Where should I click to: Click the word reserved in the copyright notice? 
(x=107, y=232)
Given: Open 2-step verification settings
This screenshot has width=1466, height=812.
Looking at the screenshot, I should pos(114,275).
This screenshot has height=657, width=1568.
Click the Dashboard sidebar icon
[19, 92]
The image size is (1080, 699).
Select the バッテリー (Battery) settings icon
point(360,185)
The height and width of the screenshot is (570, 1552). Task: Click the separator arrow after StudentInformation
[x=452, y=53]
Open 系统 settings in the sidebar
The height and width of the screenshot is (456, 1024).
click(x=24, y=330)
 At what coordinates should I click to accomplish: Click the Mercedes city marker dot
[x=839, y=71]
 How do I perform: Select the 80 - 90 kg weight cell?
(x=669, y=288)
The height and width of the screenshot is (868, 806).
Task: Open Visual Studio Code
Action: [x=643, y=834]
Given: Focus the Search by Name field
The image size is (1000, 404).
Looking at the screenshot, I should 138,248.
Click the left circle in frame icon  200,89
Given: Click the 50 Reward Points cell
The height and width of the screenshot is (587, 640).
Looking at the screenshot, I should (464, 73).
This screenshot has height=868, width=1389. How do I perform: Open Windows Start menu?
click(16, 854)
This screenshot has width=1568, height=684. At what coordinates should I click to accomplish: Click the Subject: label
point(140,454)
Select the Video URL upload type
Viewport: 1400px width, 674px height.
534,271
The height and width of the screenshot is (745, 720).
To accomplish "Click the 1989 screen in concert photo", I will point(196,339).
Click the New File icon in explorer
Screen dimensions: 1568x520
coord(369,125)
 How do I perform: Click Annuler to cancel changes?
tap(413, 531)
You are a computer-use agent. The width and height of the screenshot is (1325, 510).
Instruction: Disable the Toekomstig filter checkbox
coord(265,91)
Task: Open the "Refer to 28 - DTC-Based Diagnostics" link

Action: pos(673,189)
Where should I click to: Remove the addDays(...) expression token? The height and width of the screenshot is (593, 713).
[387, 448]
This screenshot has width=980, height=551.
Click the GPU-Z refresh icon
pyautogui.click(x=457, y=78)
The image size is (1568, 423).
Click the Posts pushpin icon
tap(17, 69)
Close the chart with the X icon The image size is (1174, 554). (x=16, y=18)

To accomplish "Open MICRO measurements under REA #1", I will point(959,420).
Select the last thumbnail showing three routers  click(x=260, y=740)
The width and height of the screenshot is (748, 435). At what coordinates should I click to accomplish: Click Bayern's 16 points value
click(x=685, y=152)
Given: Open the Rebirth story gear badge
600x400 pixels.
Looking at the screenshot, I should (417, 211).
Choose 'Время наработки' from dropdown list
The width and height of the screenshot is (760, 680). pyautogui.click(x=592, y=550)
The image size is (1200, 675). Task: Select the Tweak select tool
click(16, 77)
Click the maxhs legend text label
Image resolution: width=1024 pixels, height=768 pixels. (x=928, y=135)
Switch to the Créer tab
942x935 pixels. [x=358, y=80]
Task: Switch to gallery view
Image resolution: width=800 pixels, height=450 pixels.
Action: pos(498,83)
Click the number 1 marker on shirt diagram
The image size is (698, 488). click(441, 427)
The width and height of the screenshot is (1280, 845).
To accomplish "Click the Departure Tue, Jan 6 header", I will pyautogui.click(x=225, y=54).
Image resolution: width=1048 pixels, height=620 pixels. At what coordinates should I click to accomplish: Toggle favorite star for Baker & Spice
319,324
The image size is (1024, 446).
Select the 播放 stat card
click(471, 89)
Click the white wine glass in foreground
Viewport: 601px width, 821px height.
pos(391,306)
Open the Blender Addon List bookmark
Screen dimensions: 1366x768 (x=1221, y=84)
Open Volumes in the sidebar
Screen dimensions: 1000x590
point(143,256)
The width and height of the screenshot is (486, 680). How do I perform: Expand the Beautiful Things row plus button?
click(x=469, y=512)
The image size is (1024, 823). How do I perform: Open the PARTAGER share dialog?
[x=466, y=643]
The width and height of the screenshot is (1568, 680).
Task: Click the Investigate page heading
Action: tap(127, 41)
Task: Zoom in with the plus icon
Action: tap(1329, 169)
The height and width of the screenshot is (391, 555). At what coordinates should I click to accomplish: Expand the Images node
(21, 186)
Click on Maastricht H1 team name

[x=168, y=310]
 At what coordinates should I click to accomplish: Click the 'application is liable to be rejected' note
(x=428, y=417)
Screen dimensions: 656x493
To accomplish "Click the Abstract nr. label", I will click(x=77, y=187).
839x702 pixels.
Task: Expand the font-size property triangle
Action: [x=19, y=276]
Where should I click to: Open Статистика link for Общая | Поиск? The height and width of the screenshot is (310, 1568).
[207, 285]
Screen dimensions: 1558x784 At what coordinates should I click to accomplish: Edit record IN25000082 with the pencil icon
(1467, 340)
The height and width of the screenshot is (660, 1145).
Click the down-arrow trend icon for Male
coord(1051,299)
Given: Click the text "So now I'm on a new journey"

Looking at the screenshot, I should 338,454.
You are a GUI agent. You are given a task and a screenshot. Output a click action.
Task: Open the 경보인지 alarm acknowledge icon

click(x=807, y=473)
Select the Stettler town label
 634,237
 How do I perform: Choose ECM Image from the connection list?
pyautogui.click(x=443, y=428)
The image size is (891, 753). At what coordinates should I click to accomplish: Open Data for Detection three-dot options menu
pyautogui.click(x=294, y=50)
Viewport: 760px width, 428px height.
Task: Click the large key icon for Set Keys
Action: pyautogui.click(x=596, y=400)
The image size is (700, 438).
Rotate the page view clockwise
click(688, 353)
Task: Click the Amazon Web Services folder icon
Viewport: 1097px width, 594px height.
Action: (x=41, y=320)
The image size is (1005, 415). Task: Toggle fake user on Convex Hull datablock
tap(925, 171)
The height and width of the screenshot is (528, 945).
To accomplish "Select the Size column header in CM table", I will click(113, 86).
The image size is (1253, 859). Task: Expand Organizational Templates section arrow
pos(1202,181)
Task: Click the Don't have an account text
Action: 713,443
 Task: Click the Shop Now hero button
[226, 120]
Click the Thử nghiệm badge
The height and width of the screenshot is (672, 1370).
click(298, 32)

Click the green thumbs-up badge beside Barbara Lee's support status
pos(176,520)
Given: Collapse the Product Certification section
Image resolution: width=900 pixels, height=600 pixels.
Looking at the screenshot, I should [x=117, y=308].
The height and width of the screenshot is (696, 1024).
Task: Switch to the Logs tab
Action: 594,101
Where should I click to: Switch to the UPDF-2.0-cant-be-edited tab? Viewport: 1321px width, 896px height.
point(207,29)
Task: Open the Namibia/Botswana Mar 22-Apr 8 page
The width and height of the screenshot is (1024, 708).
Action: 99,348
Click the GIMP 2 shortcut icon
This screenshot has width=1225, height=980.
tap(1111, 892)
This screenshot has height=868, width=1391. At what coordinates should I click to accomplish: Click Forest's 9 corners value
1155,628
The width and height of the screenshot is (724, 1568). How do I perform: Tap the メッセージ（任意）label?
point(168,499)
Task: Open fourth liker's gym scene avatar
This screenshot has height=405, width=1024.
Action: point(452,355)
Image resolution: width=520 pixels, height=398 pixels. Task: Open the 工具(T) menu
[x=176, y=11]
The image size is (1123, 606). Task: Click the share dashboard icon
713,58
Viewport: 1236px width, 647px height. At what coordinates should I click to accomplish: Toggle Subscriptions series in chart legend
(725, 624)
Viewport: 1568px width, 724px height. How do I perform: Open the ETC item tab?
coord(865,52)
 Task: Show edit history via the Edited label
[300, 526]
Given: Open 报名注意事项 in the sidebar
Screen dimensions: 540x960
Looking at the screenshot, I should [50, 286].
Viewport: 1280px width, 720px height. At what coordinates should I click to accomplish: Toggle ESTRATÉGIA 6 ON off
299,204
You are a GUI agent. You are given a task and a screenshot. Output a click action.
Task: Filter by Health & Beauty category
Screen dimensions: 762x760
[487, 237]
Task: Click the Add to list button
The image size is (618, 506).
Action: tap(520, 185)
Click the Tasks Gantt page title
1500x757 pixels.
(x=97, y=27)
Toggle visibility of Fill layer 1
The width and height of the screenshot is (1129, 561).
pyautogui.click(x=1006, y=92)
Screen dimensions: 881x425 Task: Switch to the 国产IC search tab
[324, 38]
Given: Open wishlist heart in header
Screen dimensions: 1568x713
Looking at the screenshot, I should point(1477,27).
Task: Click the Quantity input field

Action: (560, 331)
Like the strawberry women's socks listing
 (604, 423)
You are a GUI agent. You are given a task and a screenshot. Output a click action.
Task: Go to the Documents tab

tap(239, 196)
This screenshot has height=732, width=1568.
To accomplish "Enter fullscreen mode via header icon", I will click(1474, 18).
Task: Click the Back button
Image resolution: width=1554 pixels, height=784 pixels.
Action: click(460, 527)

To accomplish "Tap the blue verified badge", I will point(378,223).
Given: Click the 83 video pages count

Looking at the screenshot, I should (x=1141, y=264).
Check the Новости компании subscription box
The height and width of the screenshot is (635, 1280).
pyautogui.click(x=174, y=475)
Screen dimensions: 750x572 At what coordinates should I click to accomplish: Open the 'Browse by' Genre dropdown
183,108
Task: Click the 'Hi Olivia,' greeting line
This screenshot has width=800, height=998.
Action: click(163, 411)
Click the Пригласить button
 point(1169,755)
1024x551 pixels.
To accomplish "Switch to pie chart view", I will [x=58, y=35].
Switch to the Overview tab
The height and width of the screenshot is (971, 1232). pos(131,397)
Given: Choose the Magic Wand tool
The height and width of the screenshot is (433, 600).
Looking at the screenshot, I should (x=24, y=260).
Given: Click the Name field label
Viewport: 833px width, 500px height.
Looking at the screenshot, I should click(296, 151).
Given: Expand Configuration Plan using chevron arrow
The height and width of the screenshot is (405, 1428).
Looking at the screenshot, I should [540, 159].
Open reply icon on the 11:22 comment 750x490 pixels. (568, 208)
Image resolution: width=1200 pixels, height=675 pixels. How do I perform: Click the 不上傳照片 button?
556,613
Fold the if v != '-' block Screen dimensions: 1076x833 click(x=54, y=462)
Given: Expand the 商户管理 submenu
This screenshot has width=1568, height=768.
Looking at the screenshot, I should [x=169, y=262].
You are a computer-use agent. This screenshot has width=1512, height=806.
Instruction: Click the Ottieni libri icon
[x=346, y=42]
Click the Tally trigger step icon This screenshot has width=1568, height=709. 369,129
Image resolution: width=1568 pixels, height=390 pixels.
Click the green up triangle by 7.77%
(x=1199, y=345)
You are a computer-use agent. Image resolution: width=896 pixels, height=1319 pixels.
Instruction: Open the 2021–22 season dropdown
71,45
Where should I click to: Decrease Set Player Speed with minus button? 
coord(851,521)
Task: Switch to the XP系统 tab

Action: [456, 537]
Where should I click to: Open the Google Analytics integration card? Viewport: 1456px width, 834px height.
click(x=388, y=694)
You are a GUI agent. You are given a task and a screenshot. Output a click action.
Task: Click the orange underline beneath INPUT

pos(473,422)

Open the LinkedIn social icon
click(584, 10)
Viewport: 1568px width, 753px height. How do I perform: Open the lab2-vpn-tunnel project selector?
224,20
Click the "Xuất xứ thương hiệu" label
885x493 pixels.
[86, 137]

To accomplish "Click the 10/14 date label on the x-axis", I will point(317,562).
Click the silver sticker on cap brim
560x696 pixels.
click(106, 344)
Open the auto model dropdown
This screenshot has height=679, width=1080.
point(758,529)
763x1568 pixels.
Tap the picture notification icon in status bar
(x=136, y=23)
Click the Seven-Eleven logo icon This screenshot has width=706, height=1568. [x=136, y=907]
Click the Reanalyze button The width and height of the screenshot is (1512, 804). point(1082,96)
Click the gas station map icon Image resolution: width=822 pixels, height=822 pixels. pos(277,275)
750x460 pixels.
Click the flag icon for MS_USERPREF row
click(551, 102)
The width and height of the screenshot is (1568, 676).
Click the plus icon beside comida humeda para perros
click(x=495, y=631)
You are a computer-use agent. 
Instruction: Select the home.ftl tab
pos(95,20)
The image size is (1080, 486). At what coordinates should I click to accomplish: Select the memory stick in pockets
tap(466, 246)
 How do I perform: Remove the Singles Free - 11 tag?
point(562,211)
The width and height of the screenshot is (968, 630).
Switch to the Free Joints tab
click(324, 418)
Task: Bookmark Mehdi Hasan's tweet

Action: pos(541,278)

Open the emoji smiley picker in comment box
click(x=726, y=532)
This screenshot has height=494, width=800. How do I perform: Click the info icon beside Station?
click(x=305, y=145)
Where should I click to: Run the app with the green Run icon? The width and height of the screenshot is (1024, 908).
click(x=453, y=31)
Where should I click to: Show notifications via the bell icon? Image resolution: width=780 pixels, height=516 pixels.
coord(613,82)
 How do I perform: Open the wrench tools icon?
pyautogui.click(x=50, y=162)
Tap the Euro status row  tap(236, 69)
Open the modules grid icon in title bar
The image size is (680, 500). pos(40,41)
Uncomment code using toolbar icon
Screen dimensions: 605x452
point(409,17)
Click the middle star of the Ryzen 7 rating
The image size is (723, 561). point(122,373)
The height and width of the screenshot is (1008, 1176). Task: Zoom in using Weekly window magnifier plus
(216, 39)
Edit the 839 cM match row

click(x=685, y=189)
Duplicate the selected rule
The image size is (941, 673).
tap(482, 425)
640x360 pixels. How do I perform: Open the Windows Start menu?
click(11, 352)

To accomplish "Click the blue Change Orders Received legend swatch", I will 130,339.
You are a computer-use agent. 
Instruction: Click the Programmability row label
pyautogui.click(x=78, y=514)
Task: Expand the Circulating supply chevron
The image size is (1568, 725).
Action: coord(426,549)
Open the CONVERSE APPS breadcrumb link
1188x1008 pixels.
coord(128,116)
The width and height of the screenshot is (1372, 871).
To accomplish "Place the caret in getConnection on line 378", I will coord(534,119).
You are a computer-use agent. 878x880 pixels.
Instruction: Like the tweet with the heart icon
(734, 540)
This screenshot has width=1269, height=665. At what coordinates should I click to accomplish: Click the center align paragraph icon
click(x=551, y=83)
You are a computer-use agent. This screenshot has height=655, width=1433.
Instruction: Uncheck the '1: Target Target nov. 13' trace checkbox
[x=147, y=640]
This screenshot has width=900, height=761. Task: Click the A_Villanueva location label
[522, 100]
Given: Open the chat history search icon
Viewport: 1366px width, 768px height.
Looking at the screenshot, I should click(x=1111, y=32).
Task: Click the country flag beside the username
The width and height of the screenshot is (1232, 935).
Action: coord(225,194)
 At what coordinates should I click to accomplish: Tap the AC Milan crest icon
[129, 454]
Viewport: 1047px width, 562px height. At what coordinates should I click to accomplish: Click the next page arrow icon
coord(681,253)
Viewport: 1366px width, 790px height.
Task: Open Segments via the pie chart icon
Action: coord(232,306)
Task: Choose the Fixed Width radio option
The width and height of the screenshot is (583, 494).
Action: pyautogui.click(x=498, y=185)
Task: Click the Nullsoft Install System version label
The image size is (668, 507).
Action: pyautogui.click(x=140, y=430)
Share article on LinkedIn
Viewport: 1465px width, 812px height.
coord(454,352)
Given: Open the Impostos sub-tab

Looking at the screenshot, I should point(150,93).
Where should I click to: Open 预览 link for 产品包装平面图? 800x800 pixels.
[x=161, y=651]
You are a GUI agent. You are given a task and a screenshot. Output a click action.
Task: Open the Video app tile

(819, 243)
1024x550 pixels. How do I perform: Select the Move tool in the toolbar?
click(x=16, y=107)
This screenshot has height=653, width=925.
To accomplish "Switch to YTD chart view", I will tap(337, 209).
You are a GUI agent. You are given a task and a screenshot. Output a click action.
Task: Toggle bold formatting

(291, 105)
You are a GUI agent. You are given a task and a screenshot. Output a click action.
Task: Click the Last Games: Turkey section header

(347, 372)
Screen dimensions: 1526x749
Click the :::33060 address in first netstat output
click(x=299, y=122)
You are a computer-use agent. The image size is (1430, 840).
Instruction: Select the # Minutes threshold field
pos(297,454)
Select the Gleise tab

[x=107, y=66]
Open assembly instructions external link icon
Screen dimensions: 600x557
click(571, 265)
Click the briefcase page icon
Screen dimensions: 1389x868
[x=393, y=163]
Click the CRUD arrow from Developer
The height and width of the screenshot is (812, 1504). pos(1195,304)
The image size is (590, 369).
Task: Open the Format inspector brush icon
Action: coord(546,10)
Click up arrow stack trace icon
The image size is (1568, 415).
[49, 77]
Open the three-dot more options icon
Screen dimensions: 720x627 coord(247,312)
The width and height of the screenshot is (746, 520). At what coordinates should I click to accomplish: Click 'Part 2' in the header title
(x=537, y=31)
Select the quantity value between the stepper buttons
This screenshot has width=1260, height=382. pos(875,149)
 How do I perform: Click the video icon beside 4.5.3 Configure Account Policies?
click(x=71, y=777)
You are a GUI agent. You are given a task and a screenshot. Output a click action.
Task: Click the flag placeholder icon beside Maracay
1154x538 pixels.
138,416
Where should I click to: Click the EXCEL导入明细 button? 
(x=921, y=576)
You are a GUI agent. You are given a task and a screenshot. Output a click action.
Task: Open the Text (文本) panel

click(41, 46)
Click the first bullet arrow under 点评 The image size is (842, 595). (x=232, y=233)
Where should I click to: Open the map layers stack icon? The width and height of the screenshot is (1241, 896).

....................

_Exercise_: Search the data above for the string "chevron" and copy each line that has it.

_Expected answer_:
Given: Expand Configuration Plan using chevron arrow
Task: Expand the Circulating supply chevron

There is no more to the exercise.